Don’t we have enough Mexican in every goddamned thing around here in California as it is?! They have to put goddamned salsa in goddamned Caesar salad?! Caesar salad is Italian, for crying out loud!
For years there have been “rumors” that the first Caesar salad was created in Tijuana *snort* which I find completely ridiculous since no Italian in his or her right mind would find themselves in a place as barbaric as Tijuana, Mexico tossing a salad!
Everyone knows that Caesar salad was invented by the Great Julius Caesar himself, even though he probably didn’t have Worcestershire sauce back then…
…but what I don’t get is that an Austrian is screwing it up by allowing salsa to be included in the salad and allowing this go on… this whole Mexican invasion thing! Julius Caesar is the only invader around here, the goddamned Austrians didn’t invade anyone! I mean, I can tolerate Mexicans because I have to live with so many of ‘em, but do I have to tolerate a short, white guy with a stupid accent, screwing up a Caesar salad? Next thing you know, he’ll be selling Tortilla Soup without goddamned chicken in it!

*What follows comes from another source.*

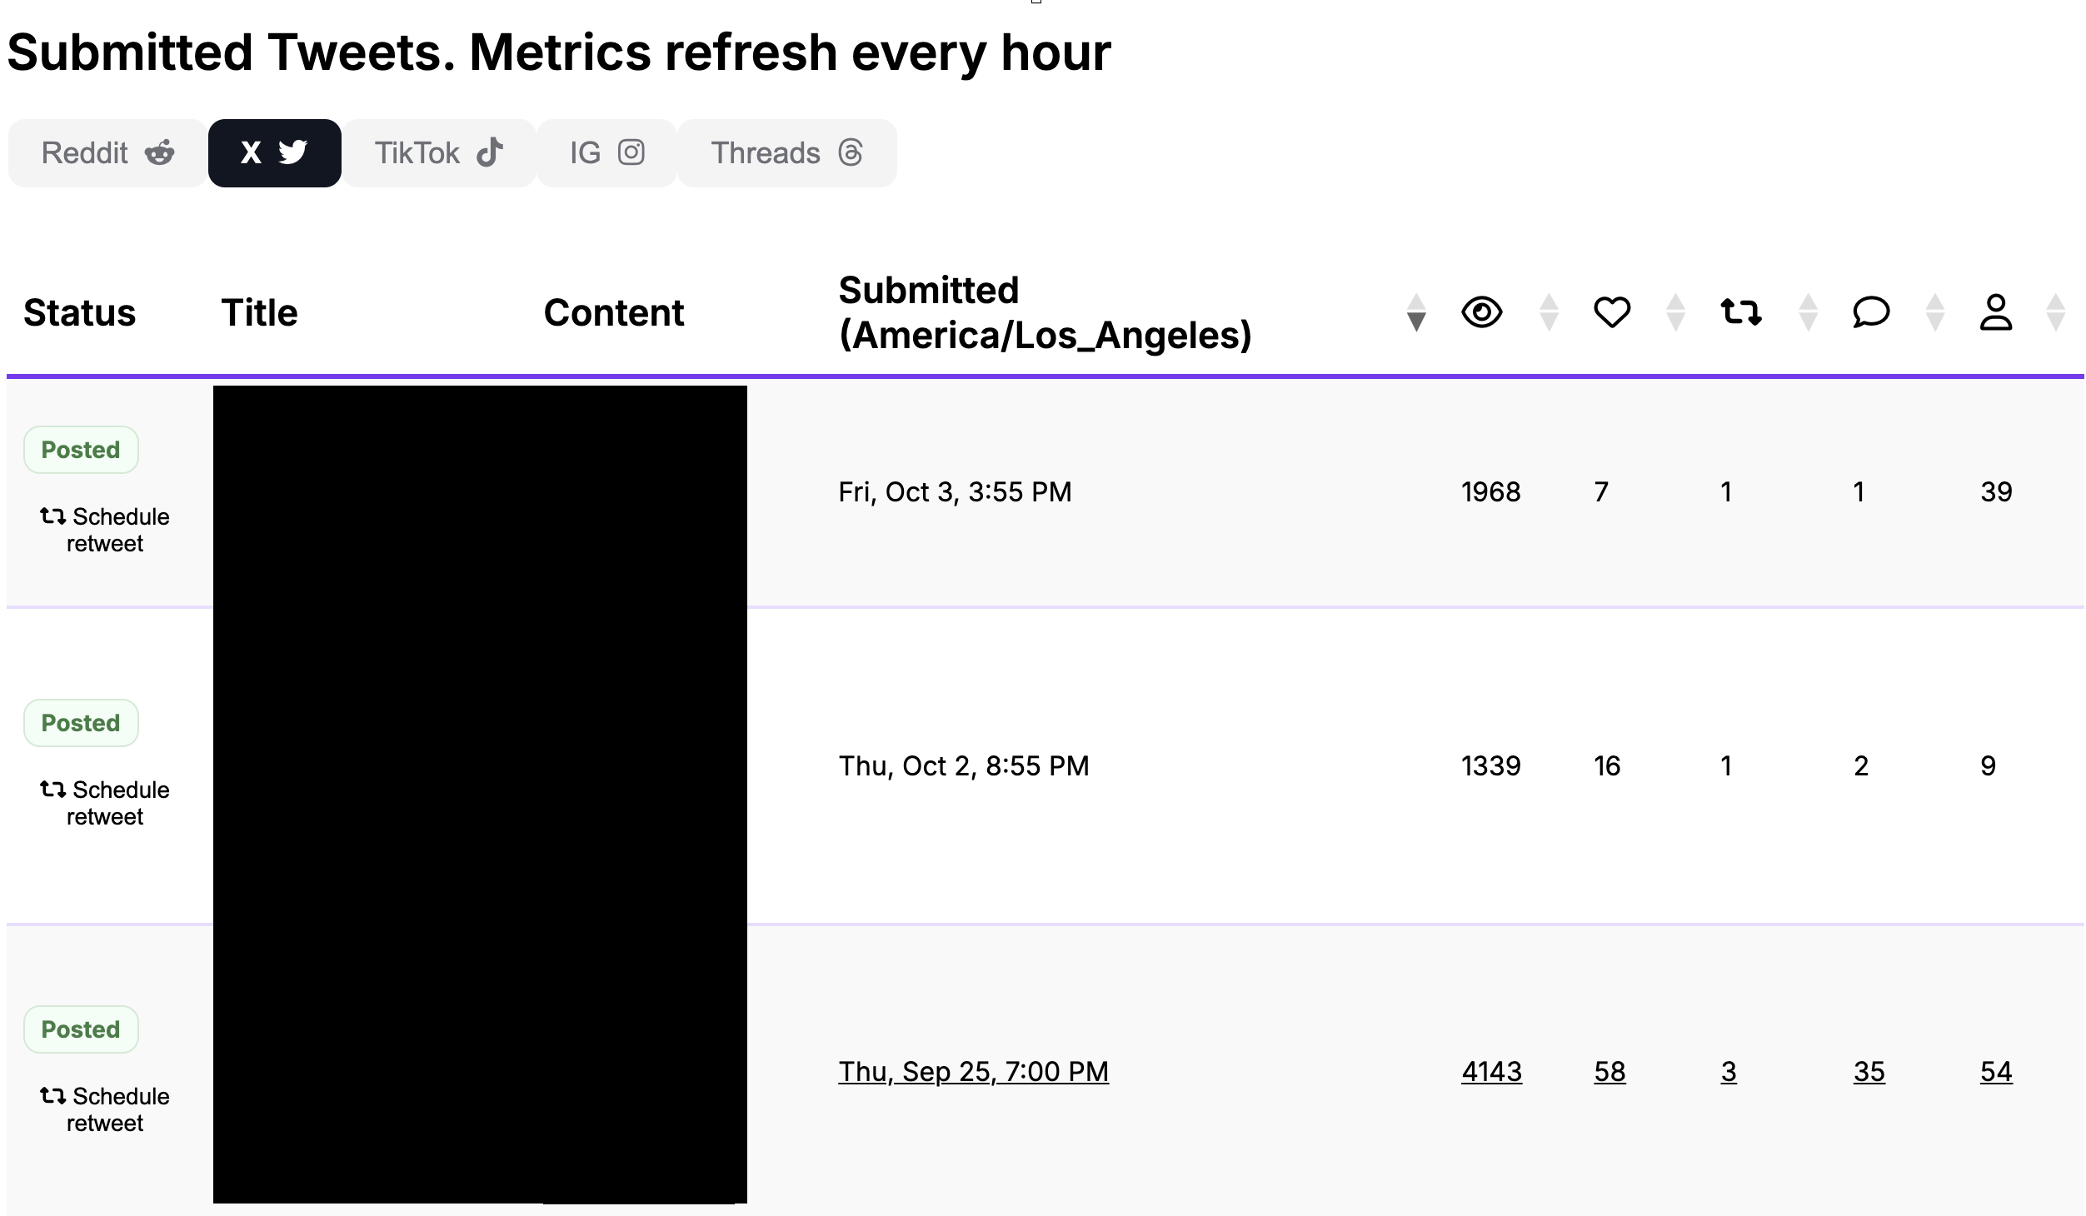Screen dimensions: 2086x1216
Task: Select the X Twitter tab
Action: (274, 153)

Not only that, but he changed the croutons too! It used to be that he included his yummy, rustic, homemade croutons in the salad. Now, he adds the crappy kind of crouton that you can get at any old supermarket in the produce section! I never got that by the way… the whole “you’ll find the croutons in the produce section” thing. Why don’t they put them in the cracker aisle like a normal person!
The salad has the other accoutrements that you’d want in a Caesar, like Parmigiano cheese, and plenty of dressing, which, by the way, doesn’t even come close to the excellent Caesar salad dressing that I make, but it suffices. All-in-all, it makes for a decent lunch.

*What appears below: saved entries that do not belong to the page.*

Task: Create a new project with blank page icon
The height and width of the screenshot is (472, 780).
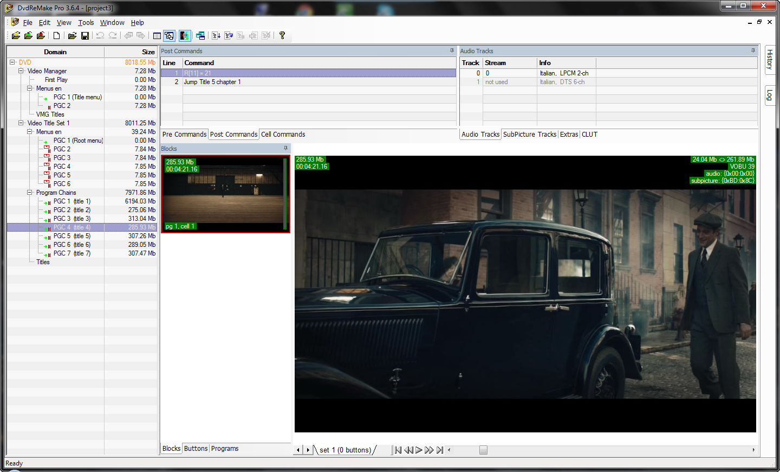Action: pos(56,36)
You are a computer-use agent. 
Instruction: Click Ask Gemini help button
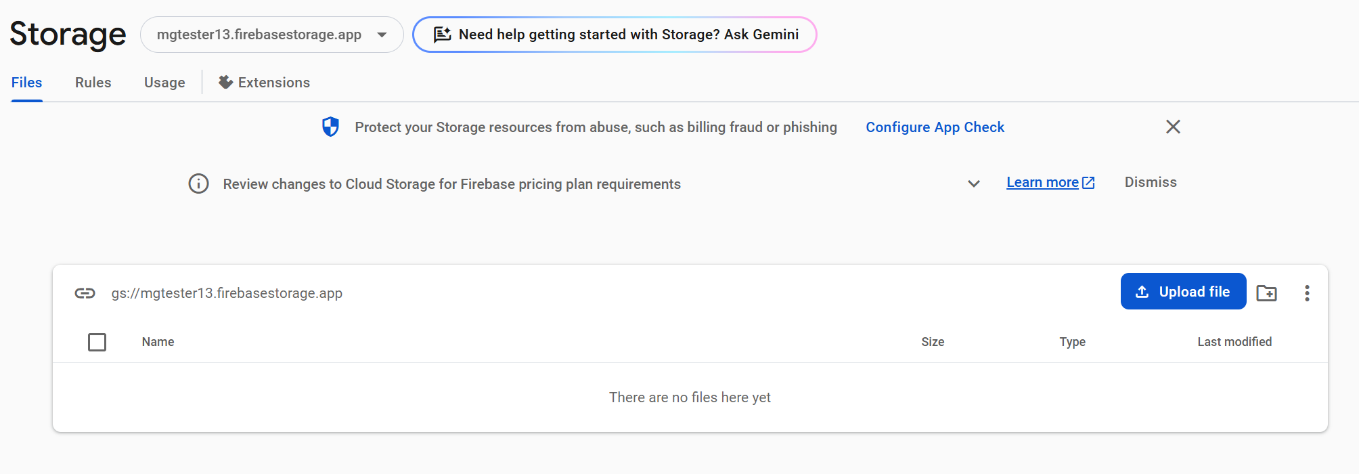pos(627,35)
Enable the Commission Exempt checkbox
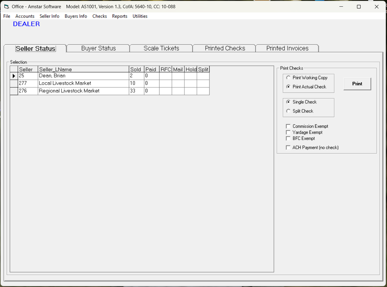 pyautogui.click(x=288, y=126)
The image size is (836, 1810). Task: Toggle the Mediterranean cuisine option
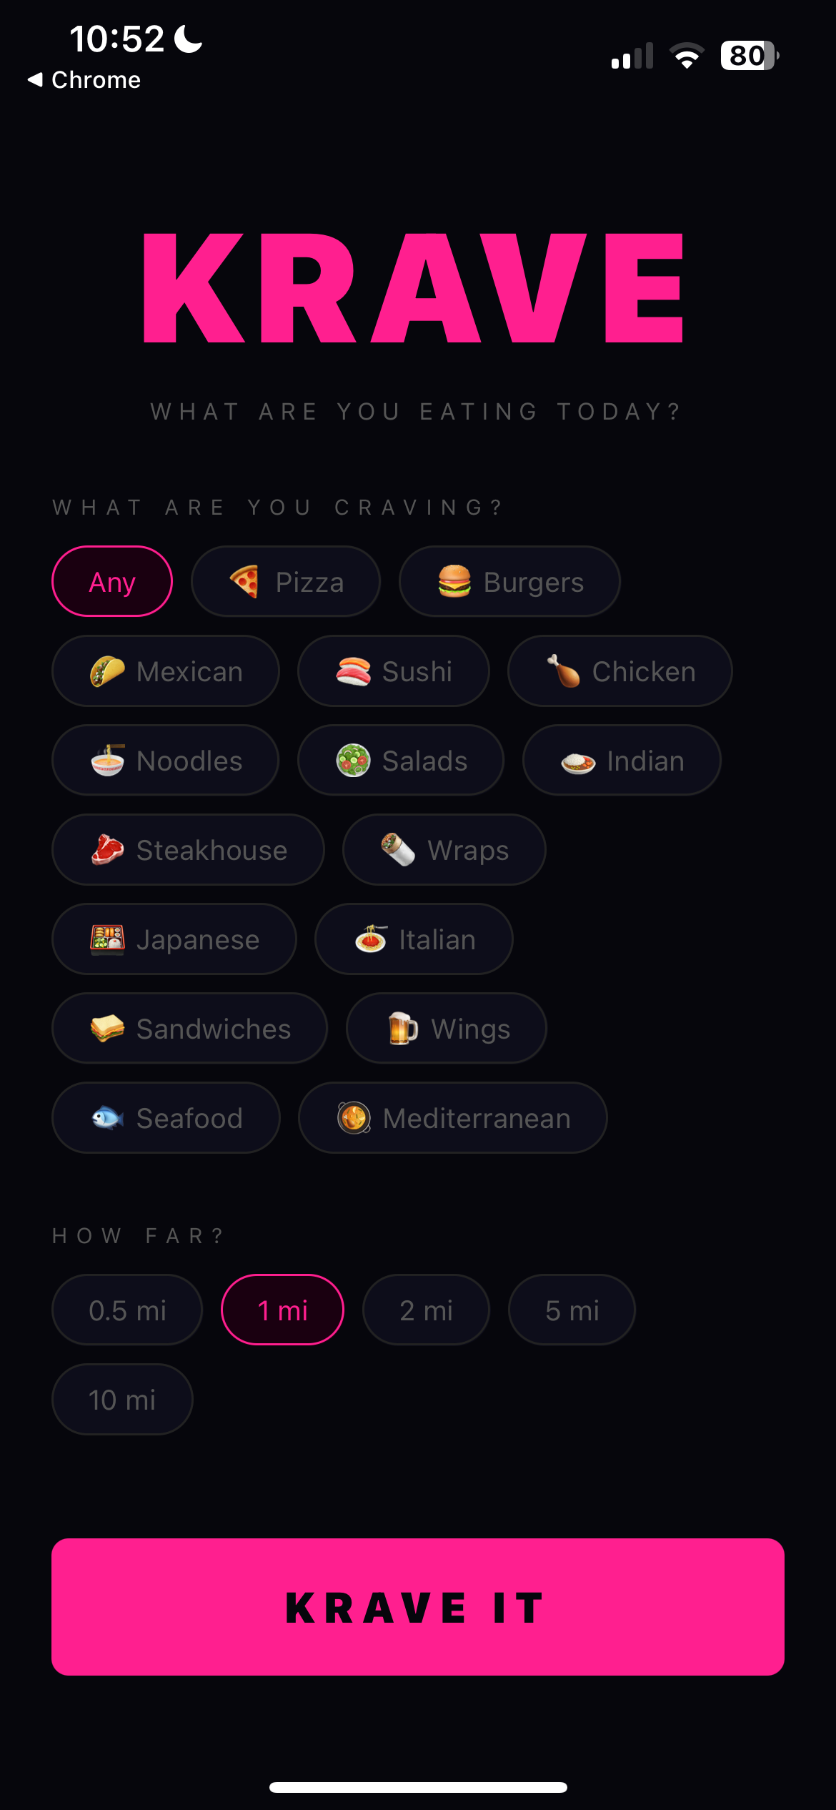point(453,1118)
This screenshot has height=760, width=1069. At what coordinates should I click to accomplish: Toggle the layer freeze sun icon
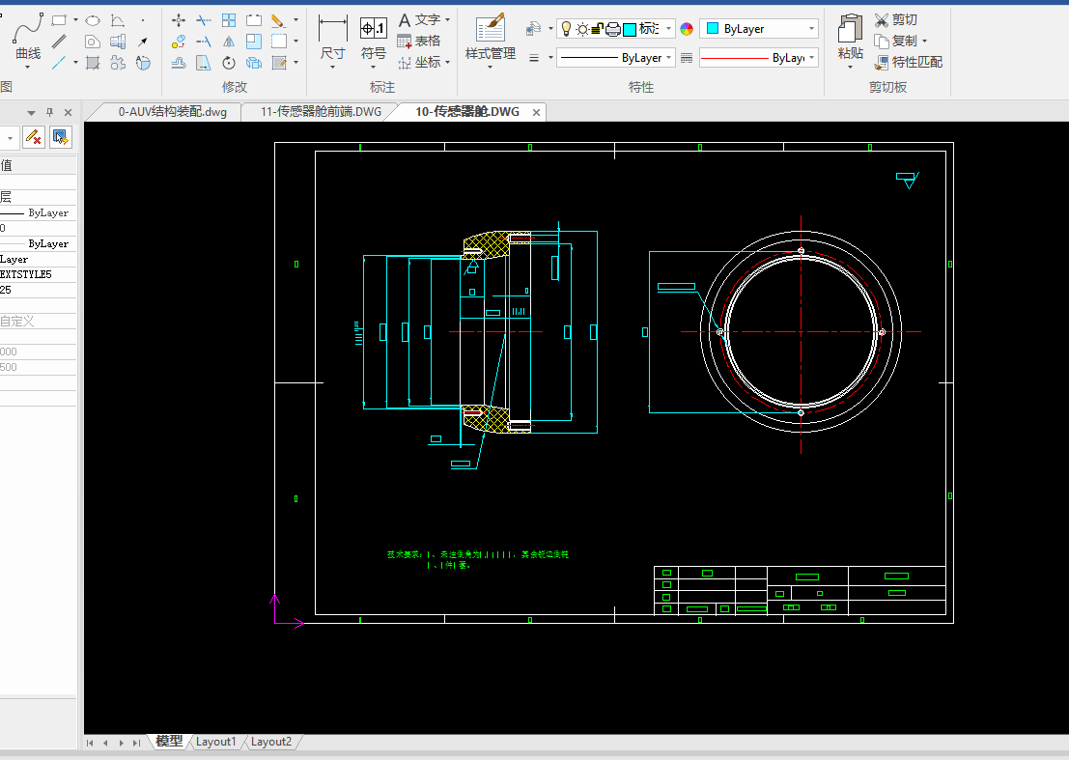pos(582,29)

But I was so upset to see this little container of salsa and the crappy croutons in my Caesar salad, that I emailed the little midget to complain, and you know what? He never replied, the fuzzy little foreigner! He totally blew me off! Okay, I may have gotten a little emphatic in my email and referred to him as a Nazi sympathizer, but does that mean he has the right to just ignore me?
It’s typical of someone who let fame get to his head! Just like that other Austrian fame-mongerer, Schwarzenegger, he got rich and famous and now he thinks he’s better than everyone and can grope chicken breasts and put goddamned salsa in Caesar salad!
You know what I love about the Romans? They’re too busy eating excellent food and drinking excellent wine to worry about Mexicans and Austrians! If it was Julius Caesar, he would have just lopped off Wolfgang’s head, laughed and had the Mexican slaves clean up, and that would have been the end of it! And he wouldn’t have put salsa in his salad!